Here is a link to the Krauss Blurb
and here is the text, should the link go astray:
Very rarely, a few times in a lifetime, you open a book and when you close it again nothing can ever be the same. Walls have been pulled down, barriers broken, a dimension of feeling, of existence itself, has opened in you that was not there before. To the End of the Land is a book of this magnitude. David Grossman may be the most gifted writer I’ve ever read; gifted not just because of his imagination, his energy, his originality, but because he has access to the unutterable, because he can look inside a person and discover the unique essence of her humanity.
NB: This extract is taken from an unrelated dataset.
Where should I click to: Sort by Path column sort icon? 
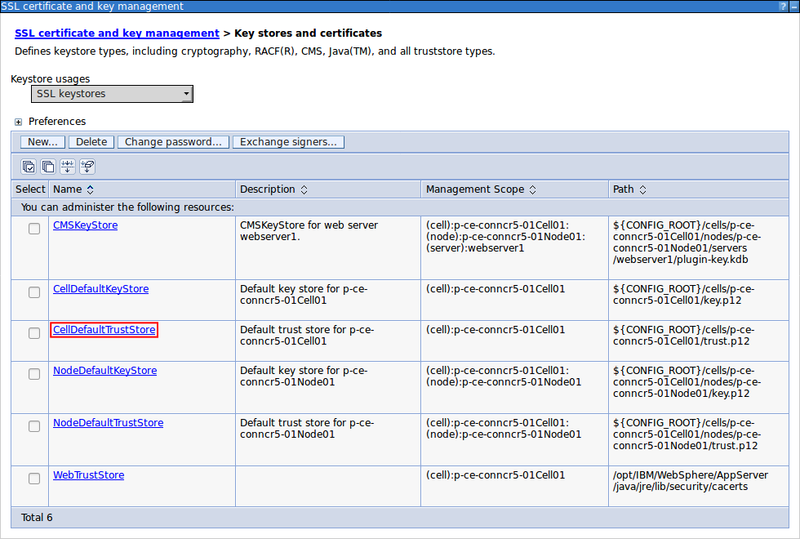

For twenty-six years he has been writing novels about what it means to defend this essence, this unique light, against a world designed to extinguish it. To the End of the Land is his most powerful, shattering, and unflinching story of this defense. To read it is to have yourself taken apart, undone, touched at the place of your own essence; it is to be turned back, as if after a long absence, into a human being.
—Nicole Krauss
SHALL I COMPARE THEE TO A BARBECUED RIB?
by
Joseph Peschel and Elda Stone © August 18, 2007
Shall I compare thee to a barbecued rib?
Thou art more lovely and saucy:
Hot juices do cake the edges of the bib,
And the waiter’s manner is all too bossy:
Sometime too hot the eye of the grill shines,
And often is one’s finger burned;
And every barbecuer sometime dines
At restaurants where the tip is left unearned.
But thy eternal flavor shall not fade
Nor lose possession of that spice thou ownest
Nor shall the trash can claim the love we’ve made
When our stomachs are full until they groanest.
So long as men love beef, or barbecue,
So long lives this, and this gives life to you.